In the current business environment, most leaders understand the benefits of convening core team members at moments of transformative change. When a merger, buyout or reorganization materializes, there’s accepted wisdom that in-person group meetings best ensure alignment and trust with organizations and individuals—moving people forward in unison toward collective success.
Coming to the surface is the reality that these moments don’t just occur when businesses mark rare institutional milestones. A new fiscal or calendar year—with refreshed strategy and budget updates—can also necessitate team readiness work, especially amidst long periods of uncertainty.
In Q4, top executives engaged in budget planning would be wise to also focus on strategically aligning and preparing their teams to succeed in 2024, helping their enterprises leave behind the morass that characterized much of 2023 and rewrite the script for the New Year.
For most organizations, 2023 has been unusually challenging. Leaders have been anticipating forecasted recessions and recoveries amidst interest rate hikes, persistent inflation and a labor market that has remained tight across sectors. The lengthy wait for conditions to change—either for the worse or the better—has led to stagnation and paralysis, preventing organizations from readying and aligning their people around decisive, forward-thinking plans.
To illustrate, the CEO Confidence Index, a monthly survey conducted by Chief Executive, has shown that CEOs have and continue to deem the market environment as decidedly mediocre. In the most recent poll, nine out of 10 said they expect economic conditions in 2024 to either be flat (30 percent) or negative (58 percent) in 2024.
Despite the lack of clarity surrounding when these economic doldrums will end, CEOs would be wise to take definitive action now to prepare their core teams to meet next year’s objectives in order to avoid a repeat of 2023.
Decades of research has shown that teams can help drive revenue and growth when properly focused on individual roles and aligned on big-picture objectives. Yet people too often take a back seat to spreadsheets when companies tackle the critical work of preparing for the forthcoming year.
This comes as no surprise given the demands of budget season. In preparing achievable and approvable business plans, executives often focus on looking “up” rather than “across” their organizations, meaning they take their eyes off the need for team readiness and optimization efforts that will be crucial to deliver results.
Too often, such gaps lead to missed opportunities. For example, organizations set their budgets but don’t cultivate a clear, up-to-date vision and narrative that aligns the efforts of their executives, ultimately slowing their progress. What’s more, they turn a blind eye to conflicts, dysfunction, and underlying tensions that not only lead to underperformance but put overarching priorities in jeopardy.
On the flip side, teams that complement their budget planning with team readiness can better hit the ground running with the alignment and trust that enables quick decision-making and agile, high-performing execution.

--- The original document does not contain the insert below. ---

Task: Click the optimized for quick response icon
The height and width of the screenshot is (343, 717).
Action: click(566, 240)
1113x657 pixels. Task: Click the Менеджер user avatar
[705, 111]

While the work of optimizing the people side of organizations has long been recognized as a distinct, highly data-driven field, many leaders continue to approach this crucial business area using just their own gut-level instincts. This inevitably leads to missed opportunities and, sometimes, significant organizational setbacks.

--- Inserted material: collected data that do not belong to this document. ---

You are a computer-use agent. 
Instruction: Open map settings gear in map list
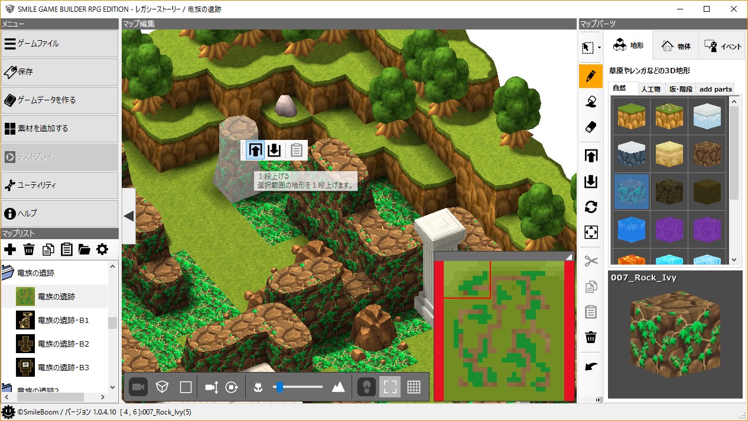(x=102, y=249)
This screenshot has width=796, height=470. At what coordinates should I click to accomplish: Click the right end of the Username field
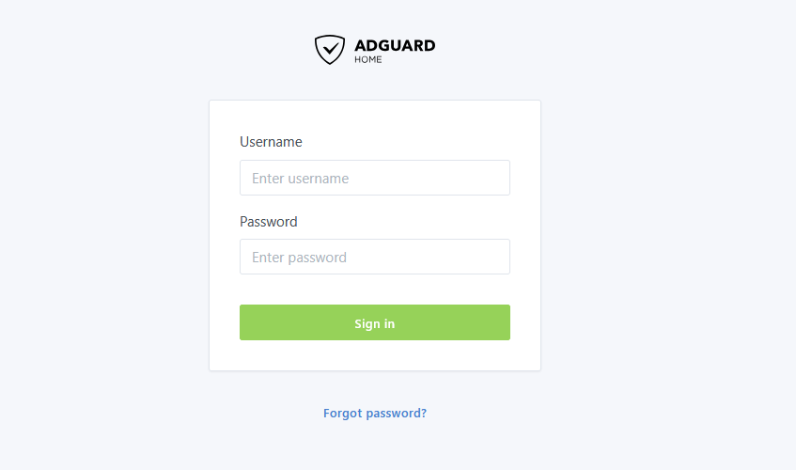click(x=498, y=178)
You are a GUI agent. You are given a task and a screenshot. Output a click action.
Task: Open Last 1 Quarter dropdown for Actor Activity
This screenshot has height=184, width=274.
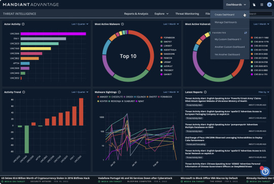pos(80,24)
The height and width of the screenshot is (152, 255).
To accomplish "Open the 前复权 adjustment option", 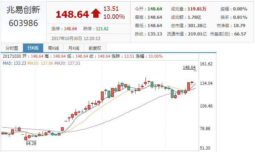I will tap(95, 48).
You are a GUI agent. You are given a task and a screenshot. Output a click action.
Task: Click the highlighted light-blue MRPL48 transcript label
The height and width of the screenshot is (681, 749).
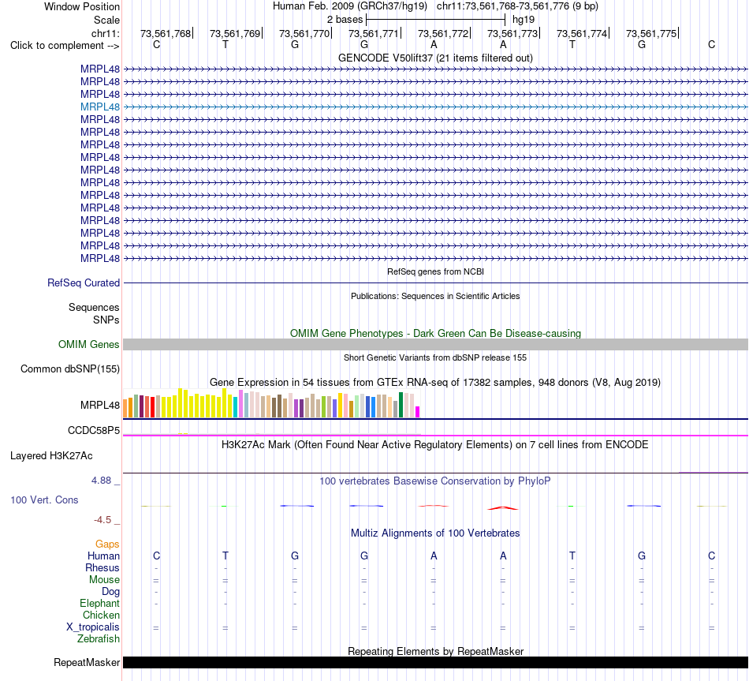coord(100,107)
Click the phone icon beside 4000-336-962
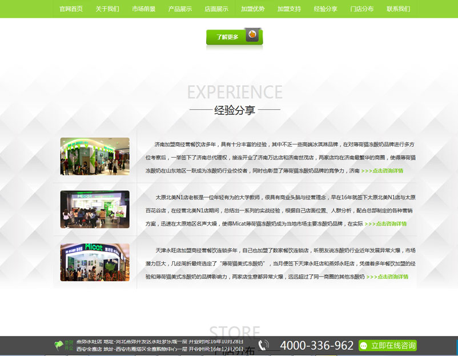 263,345
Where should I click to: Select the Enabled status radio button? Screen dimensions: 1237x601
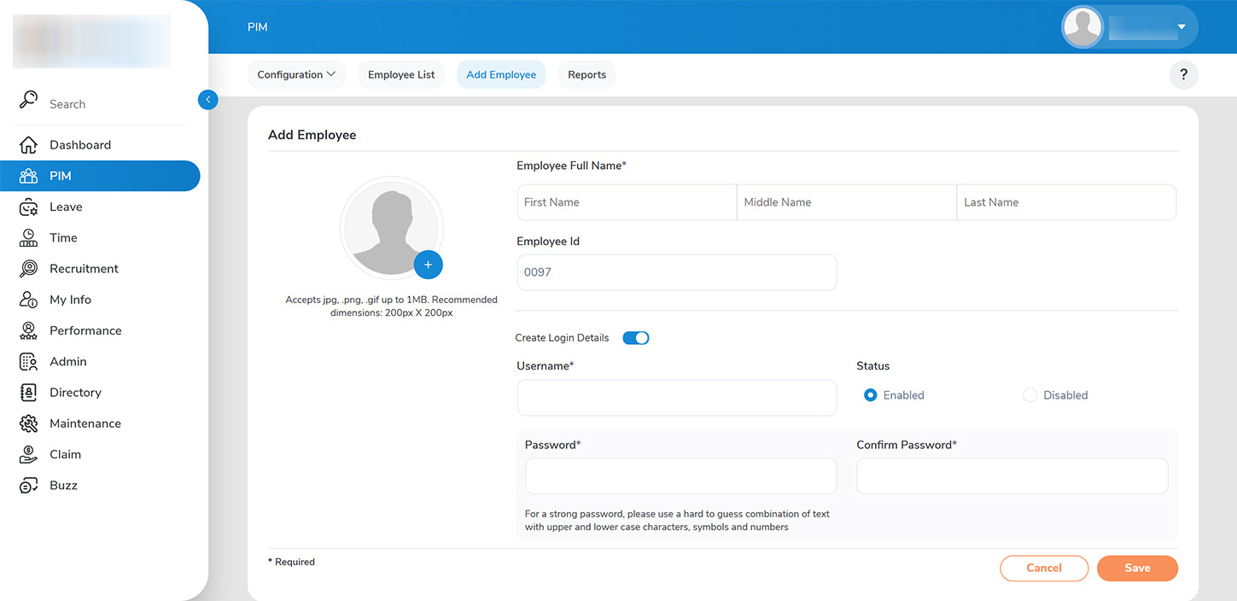(870, 395)
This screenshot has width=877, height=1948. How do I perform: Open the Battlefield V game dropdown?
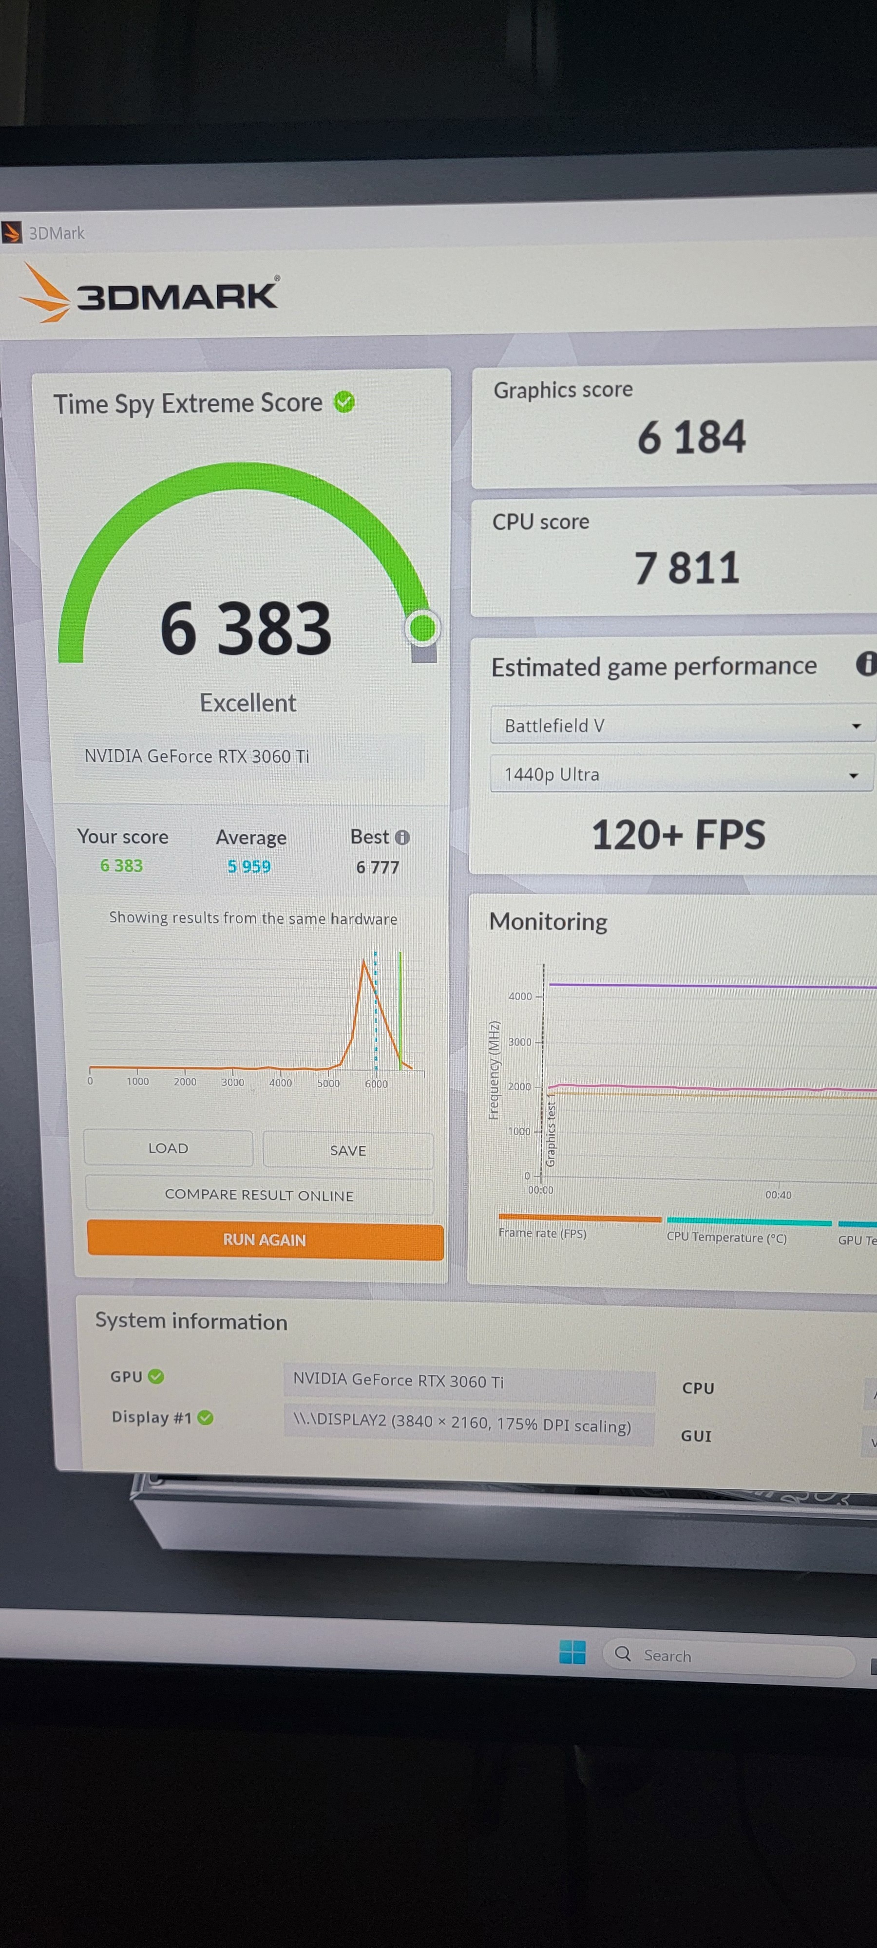[683, 725]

While it’s best to engage experts in this area, leaders seeking to advance people readiness in Q4 can best approach the work using a couple of guiding principles:
• Alignment. Alignment. Alignment. When teams are working at cross purposes, it’s overwhelmingly caused by a lack of alignment among the top three leadership levels. This can often be remedied in curated group sessions designed to discuss and/or refine elements like company vision and narrative, keeping in mind alignment is far more difficult for organizations to achieve in rocky economic climates.
• Rigor and intentionality are a must. Efforts to prepare teams for success in 2024 should not be attempted “on the fly” but approached and executed with the same rigor and intentionality that go into almost all strategic business functions. Companies should thus avoid merely adding this effort as an aside to their planned gatherings during the holiday season.

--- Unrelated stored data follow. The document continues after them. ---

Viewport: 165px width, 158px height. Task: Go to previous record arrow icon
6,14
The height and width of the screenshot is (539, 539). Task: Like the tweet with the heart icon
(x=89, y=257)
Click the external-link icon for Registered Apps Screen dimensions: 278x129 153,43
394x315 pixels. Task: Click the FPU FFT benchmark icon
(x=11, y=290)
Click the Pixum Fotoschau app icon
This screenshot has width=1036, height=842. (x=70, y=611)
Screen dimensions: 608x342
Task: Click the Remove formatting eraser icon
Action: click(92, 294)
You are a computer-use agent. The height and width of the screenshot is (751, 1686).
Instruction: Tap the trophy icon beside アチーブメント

• Conflicts are best prepared for, not avoided. Teams working in high-stakes environments will inevitably experience conflict. The best readiness efforts don’t eliminate these issues but help individuals consider and agree to how they will best deal with them when they, in fact, emerge and require attention.
• People are not machinery. Individuals are endlessly complex and unpredictable—sometimes error-prone and volatile, especially in times of stress. They must be understood and treated as such versus systems able to simply receive input and deliver results.
As leaders look to turn the page on a challenging year, they would be wise to prioritize the essential human capital capabilities that serve as the real institutional differentiators and value-creating levers. Those that do so—greenlighting team readiness in Q4—will be most able to launch into 2024 with momentum, capitalize on the opportunities ahead, and secure a material competitive edge.